With the government determined to clean up China’s insurance industry and carve a clean break from Xiang’s regulatory style and strategic vision, Chinese leaders are likely to pick someone outside the industry as his replacement, according to several sources familiar with the situation.
“Whether or not the new CIRC chairman is familiar with the insurance industry now seems less important,” said Dayton Wang, an insurance analyst with Guotai Junan International. “An industry veteran knows the loopholes and is skilled at taking advantage of the position.”
The shares of Chinese insurance companies declined on Tuesday in both mainland exchanges and Hong Kong.
China Life Insurance, the country’s biggest insurer, lost 2.2 per cent to HK$22.55 in Hong Kong and dropped 2.3 per cent to 24.05 yuan in Shanghai.
People’s Insurance Co. of China, the country’s biggest non-life insurer and whose president was hauled in for investigation on corruption charges in February, eased 1.3 per cent to HK$3.14 in Hong Kong.
The exact circumstances and charges surrounding Xiang’s dismissal have not been disclosed. He had been put under investigation since April 9 by the party’s anti-corruption body for “severe violation of party discipline” – a reason often cited in the case of Chinese government officials falling from grace.
China’s insurance industry has prospered under Xiang’s supervision since 2011 as he pushed for policy reforms that gave insurers leeway to invest their funds for more returns. These included lifting the cap on equity investments to 40 per cent of an insurer’s assets, far exceeding global norms of about 10 per cent in equities.
Rumours about a possible investigation into Xiang have been swirling for months.
He is no stranger to scandals. In 2014, the New York Times reported that he made a job plea to JPMorgan Chase for a well-connected friend’s child.
In late 2016, Xiang’s former secretary Yu Ming, then head of Agricultural Bank of China’s New York branch, was dismissed from his post after the branch was fined US$215 million by the New York finance regulator due to money-laundering charges, Caixin reported.
Since last year, Beijing has declared war on so-called “financial crocodiles”, essentially business moguls that became corporate raiders and the objects of fiery rhetoric from China’s chief securities regulator Liu Shiyu, who branded them “goblins and ghouls”.
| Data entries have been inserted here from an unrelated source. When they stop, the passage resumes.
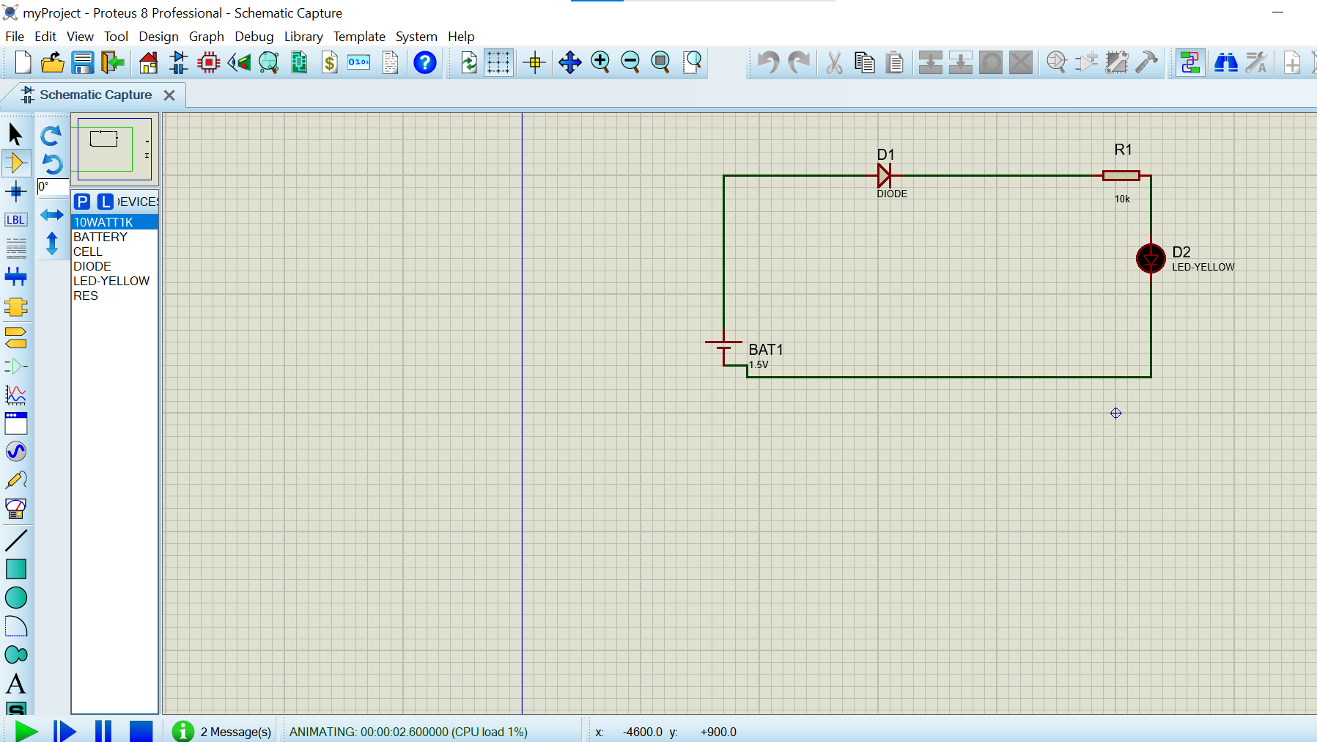Save the project with the floppy icon
The width and height of the screenshot is (1317, 742).
point(82,63)
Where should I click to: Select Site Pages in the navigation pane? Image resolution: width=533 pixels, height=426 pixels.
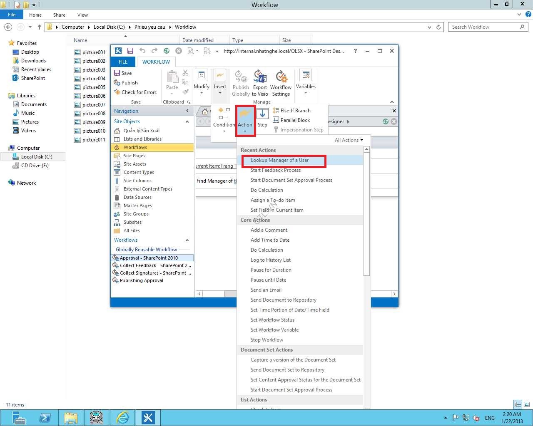[134, 156]
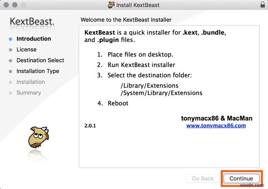Close the Install KextBeast window
The image size is (268, 189).
[x=7, y=5]
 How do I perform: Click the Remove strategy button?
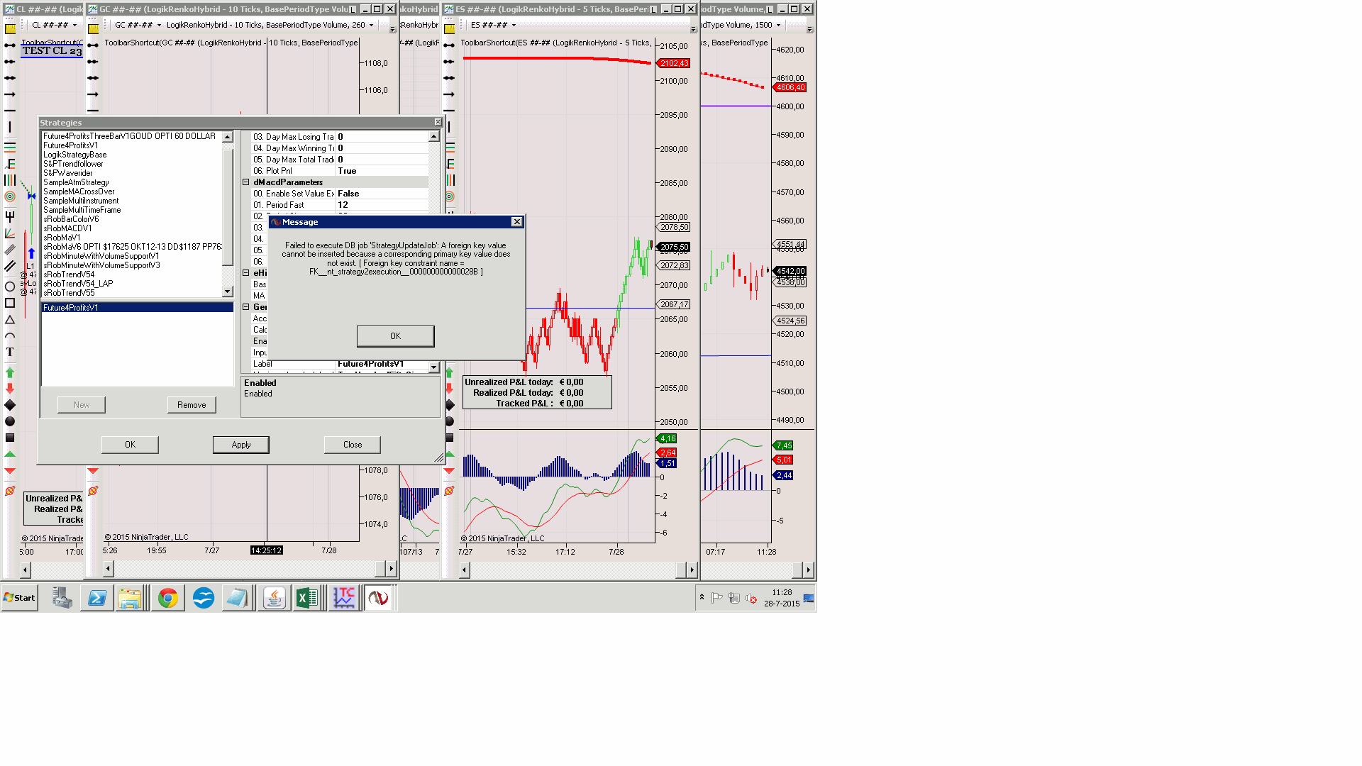tap(192, 405)
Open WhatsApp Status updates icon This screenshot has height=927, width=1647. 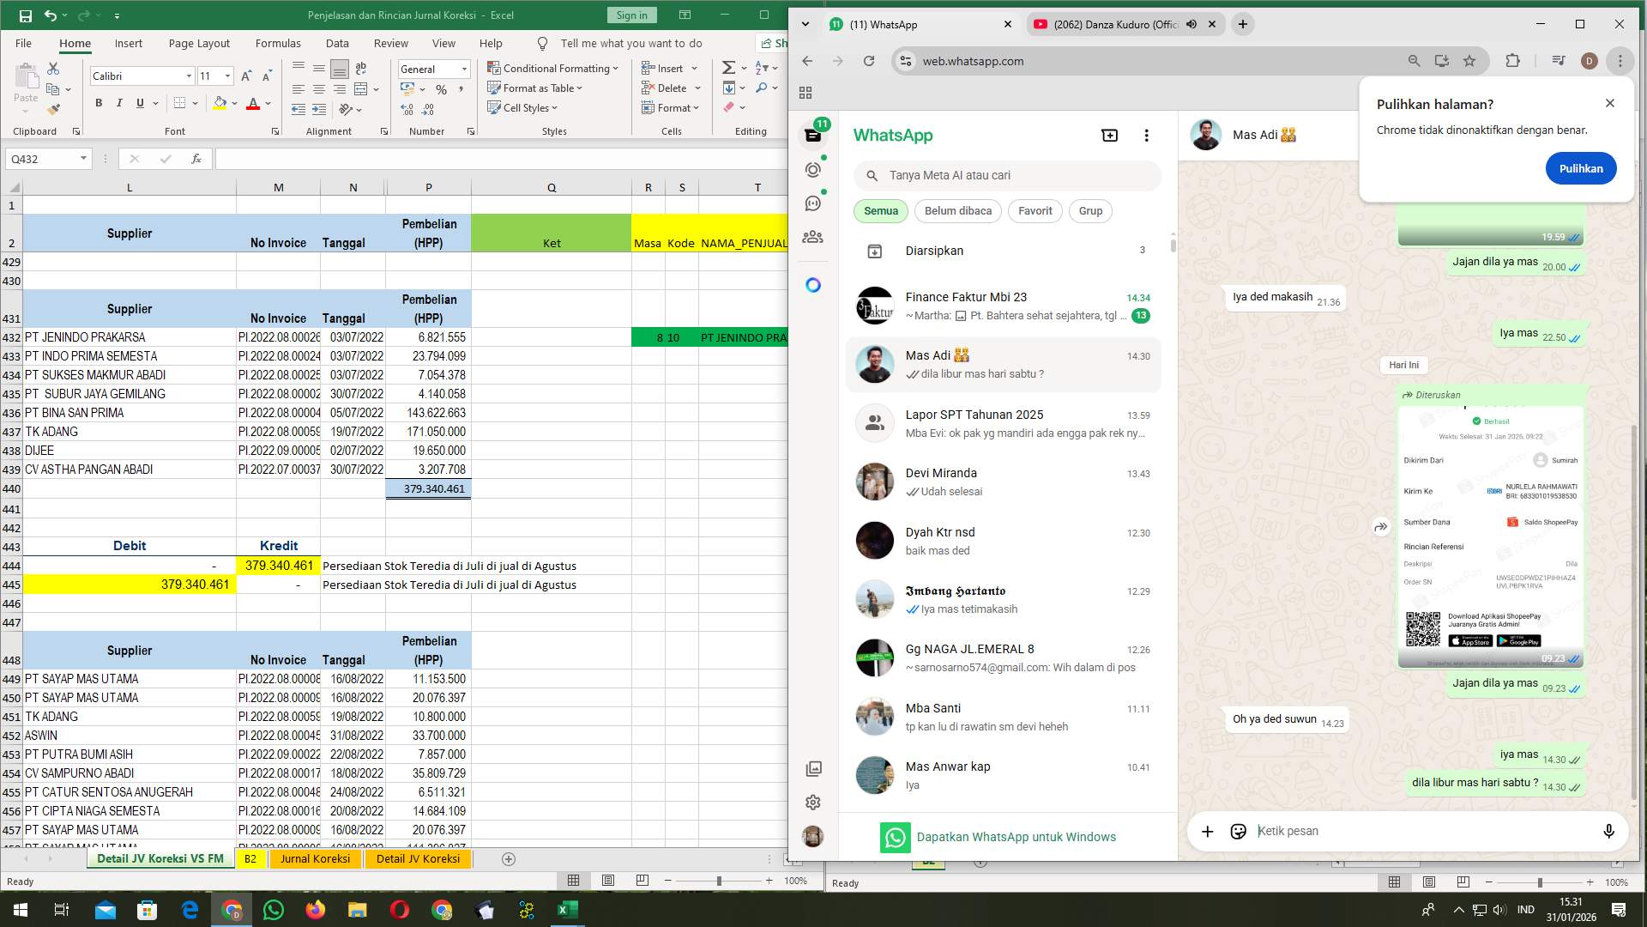coord(813,170)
China takes down insurance regulator, capping a year-long industry shake-out
Earlier this year, Xiang told a press conference in Beijing that his agency “would never allow the insurance industry to be turned into a sanctuary or war chest of corporate raiders, buyout artists and so-called ‘financial crocodiles’ ”.
Among the super-rich targets of the recent crackdown is Xiao Jianhua, who controls Huaxia Life Insurance. Mainland police seized the billionaire from Hong Kong’s Four Seasons Hotel and spirited him across the border.
Hui Ka-yan, a Guangdong property magnate, saw his insurance arm Evergrande Life Insurance probed by authorities in December.